Last month SEBI barred the promoters of Zenith Infotech from accessing the capital markets on grounds of fraud, misleading and inadequate disclosures and violation of corporate governance principles. But more importantly and in a first for India – the regulator has also held the Board Of Directors accountable, asking them to provide a bank guarantee for the funds misused. It’s an interim order, one that may also throw up some jurisdiction challenges as Payaswini Upadhyay reports.
Jan 29th 2011Zenith Infotech’s shareholders approved a BOARD proposal to raise up to Rs 1500 cr – $333.4 mn - to redeem FCCBs maturing that year and next. According to the shareholders approval Zenith could either borrow the money or raise it via the sale or lease of business divisions On Sep 26, 2011
Zenith Infotech informed BSE that the company has spun off one of its 2 BUSINESS divisions to Zenith Monitoring Services- a company in which ZIL was a majority shareholder. Despite realizing money from the sale of this business division the company defaulted on its FCCB repayment obligation – yet made no mention of this to the exchanges. The default came to light only when the BSE, on October 13, 2011, raised the matter with ZIL - at which point ZIL informed the exchanges that it had defaulted on its payment of $33mn of FCCBs that were due in September. The default and its delayed disclosure made media headlines, then followed investor complaints and a SEBI investigation. SEBI found that between Sep 23rd and October 13th –, the period in which the default took place but was not disclosed – that Zenith’s share price fell from Rs 190 to Rs 93 and further halved to Rs 45 by Nov 30th that year- causing considerable loss to shareholders. Last month, the market regulator passed an ex parte interim order against the promoters and directors of Zenith Infotech. The first violation- non-disclosure of material and price sensitive information. SEBI noted that the two series of FCCBs due for redemption in 2011 and 2012 had terms of cross defaulting- that is, default in the redemption of the first series would trigger default in the second. Zenith and its promoters and directors were aware of this, chose to default and made no disclosure of that to the exchanges. Besides inadequate disclosures, SEBI has charged the promoters and other directors with misleading disclosures as well. In its letters to the exchanges and SEBI, Zenith had claimed that it was negotiating the terms of repayment with its FCCB holders and hence didn’t make the disclosures. But SEBI noted that at the time of making this claim, the FCCB holders of Zenith had already filed a suit against the company and a separate winding up petition as well. SEBI concluded that disclosure by Zenith was on the face of it false and misleading. M Prasanna
Corporate Consultant
“If you're talking about a situation where a company has defaulted on loan repayment- very simplistically put, let’s not worry about raising money to repay etc- that's a matter of disclosure under corporate governance and under the Listing Agreement. You need to make that disclosure so that people know that you have defaulted - that is a very vital information for a person to determine whether you want to invest or stay invested.

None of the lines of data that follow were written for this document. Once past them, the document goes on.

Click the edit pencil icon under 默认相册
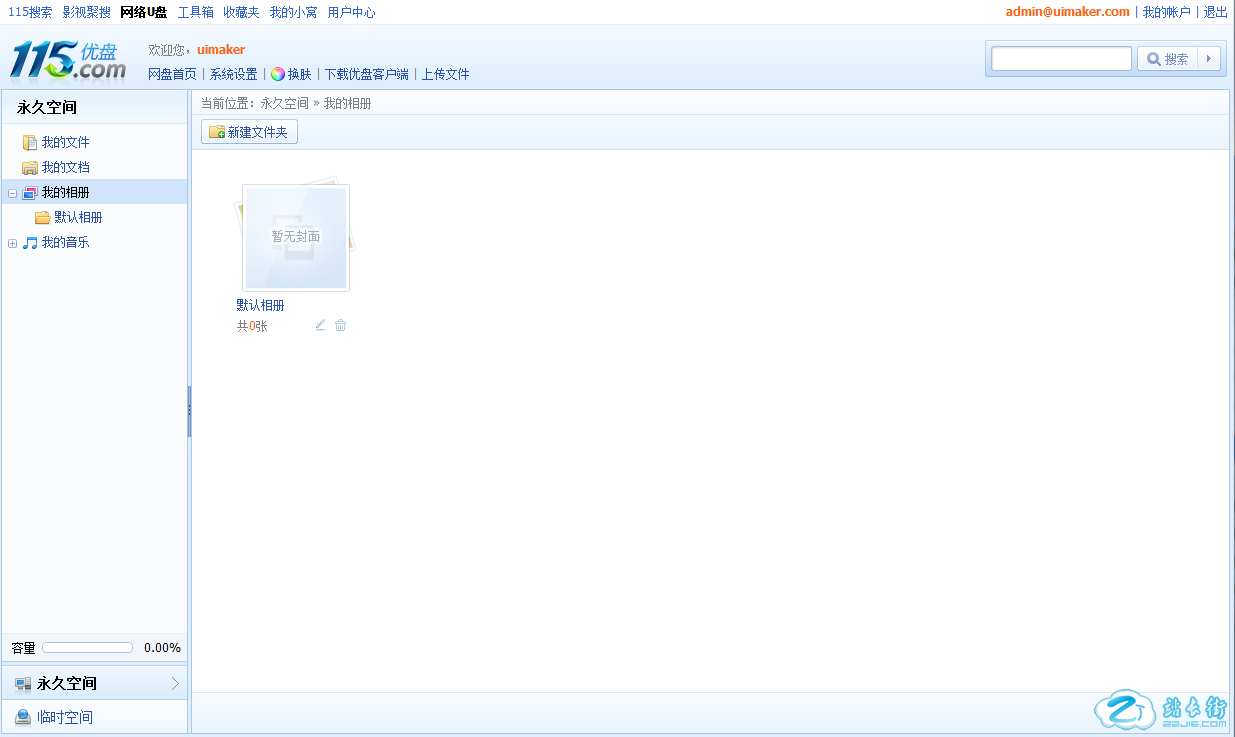 [320, 325]
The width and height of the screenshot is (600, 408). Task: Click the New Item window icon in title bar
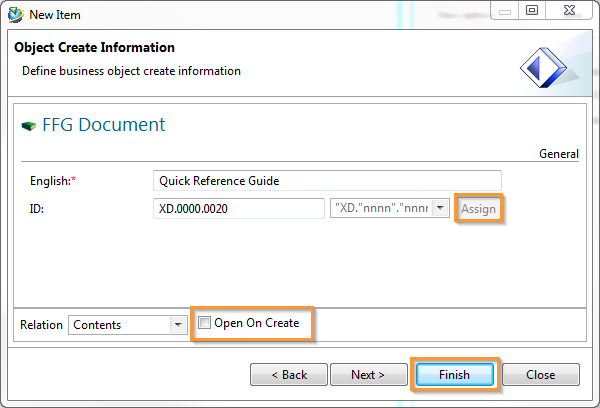click(x=13, y=14)
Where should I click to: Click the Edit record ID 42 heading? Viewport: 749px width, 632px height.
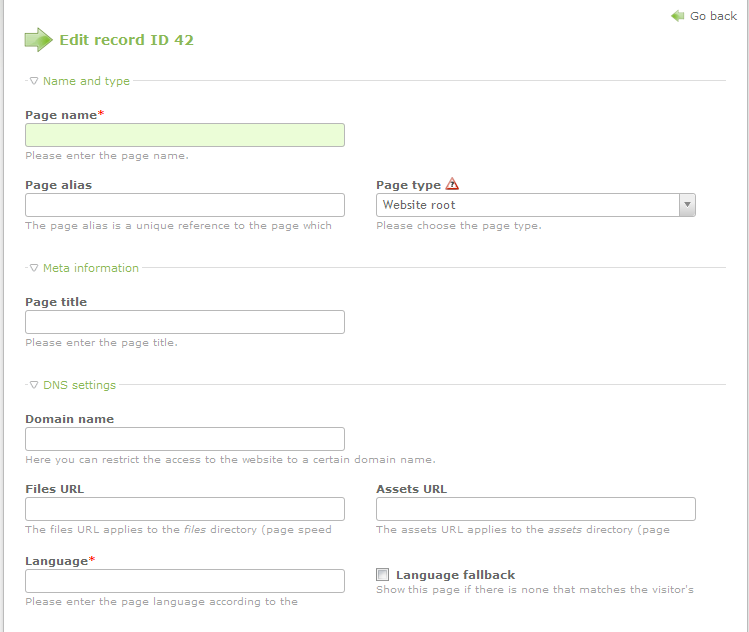tap(126, 40)
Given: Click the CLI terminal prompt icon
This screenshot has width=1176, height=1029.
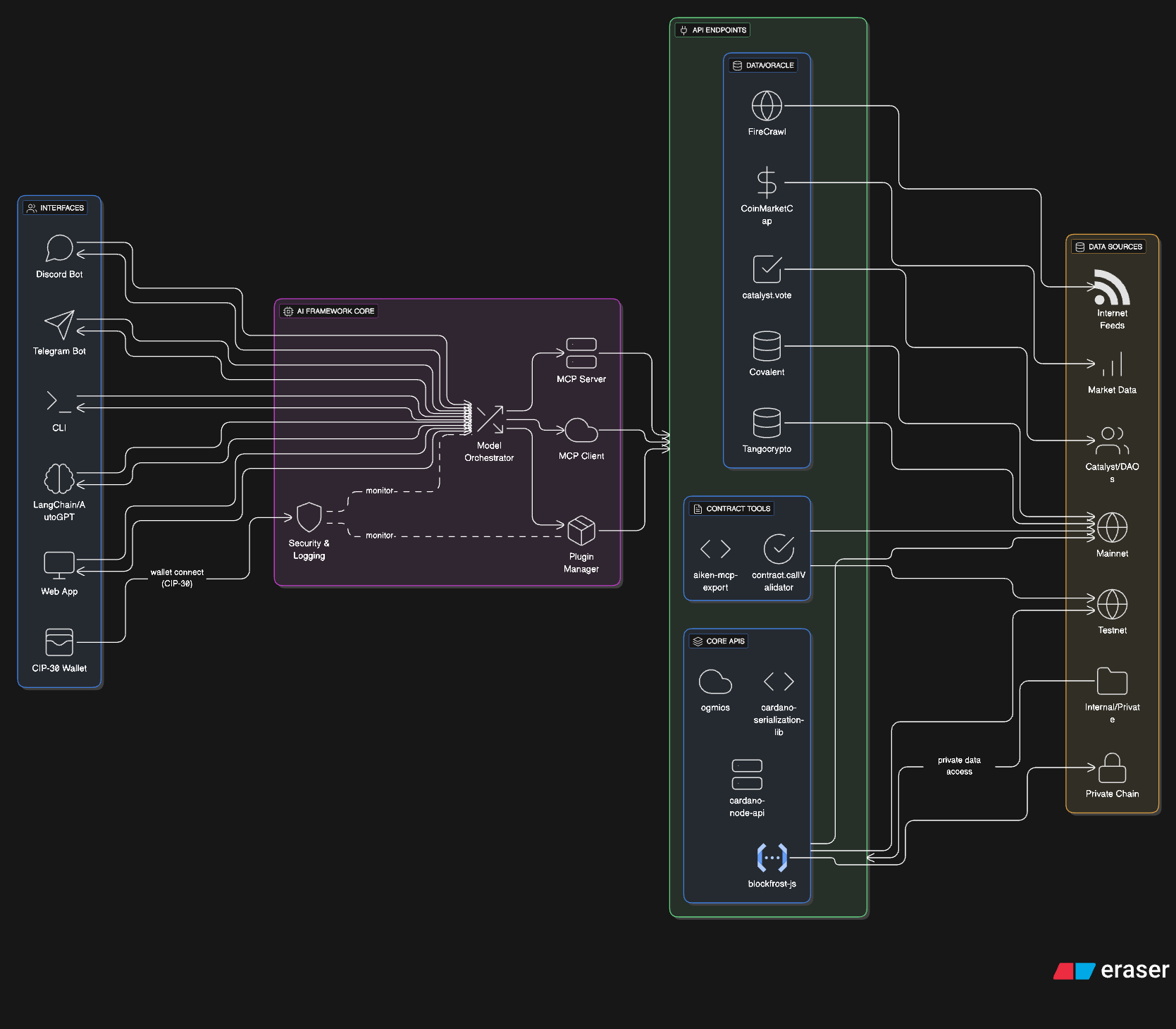Looking at the screenshot, I should pos(59,402).
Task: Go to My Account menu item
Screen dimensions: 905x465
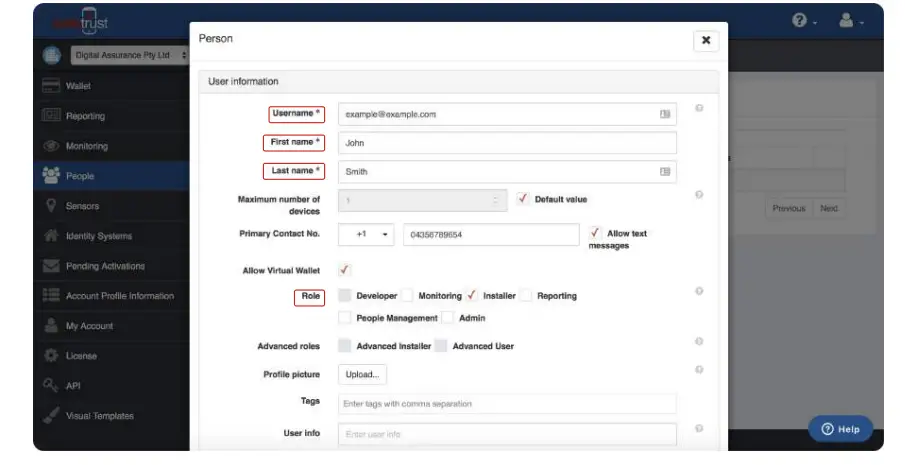Action: tap(89, 326)
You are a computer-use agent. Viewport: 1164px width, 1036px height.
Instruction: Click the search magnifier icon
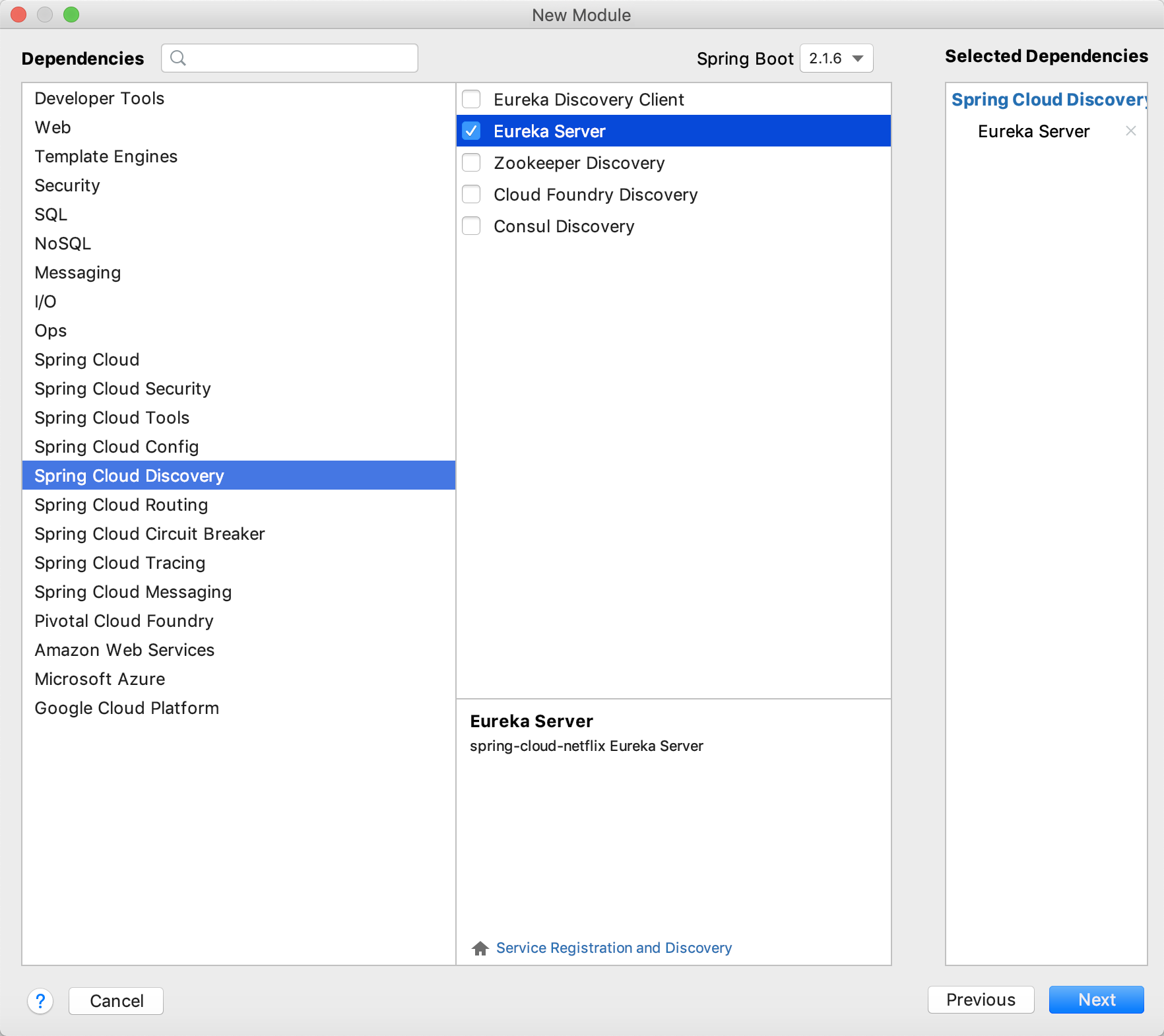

So that's a matter of disclosure even on a plain vanilla basis.” Zenith Infotech’s alleged violations are not limited to disclosure issues. SEBI has also accused the promoters and directors of fraud. It noted that while Zenith sold its MSD business division to raise $48mn towards FCCB redemption, $33.93 mn of that amount was instead diverted to several unrelated purposes - beyond the authorization of shareholders. For instance 13 million dollars were transferred to promoter related entities, another 11 million to a Singapore subsidiary of Zeneith- transactions that the SEBI order referred to as ‘asset stripping’ in a ‘fraudulent and deceitful manner’ – charging Zenith and its promoters and directors with fraud and FUTP violations. Umakanth Varottil
Associate Professor, NUS
“If there was a condition for X and it was used for Y, then it is clearly a violation of the shareholder approval that was obtained under Sec 293 of the Companies Act. And there is no doubt the company could face consequences for that but whether SEBI has jurisdiction- that is a question. Shareholders can bring an action through the company for breach of Directors’ duties and potentially an oppression and mismanagement action against the promoters but whether it’s a matter for SEBI to implement a decision under Sec 293 – there could be jurisdictional issues.” Sandeep Parekh
Founder, Finsec Law Advisors
“It’s not so much oppression and mismanagement; though you could call it that; but it’s much more serious- its plain and simple fraud. So I will hesitate to call it oppression and mismanagement which can happen even in situations where you have related party transactions which are not completely kosher but they are not illegal either. This is a simple case of fraud and SEBI has jurisdiction over listed companies and fraud that happens in listed companies.” M Prasanna
Corporate Consultant
“If you see the order, there is absolutely no specific finding that there is a prima facie case of fraud having been perpetrated- its a question of impropriety at this point in time- and I think there is a lot more evidence required to actually show that there was indeed a fraud committed on the shareholders or the FCCB people. The facts, according to me, are not adequate to come to that iron clad conclusion.”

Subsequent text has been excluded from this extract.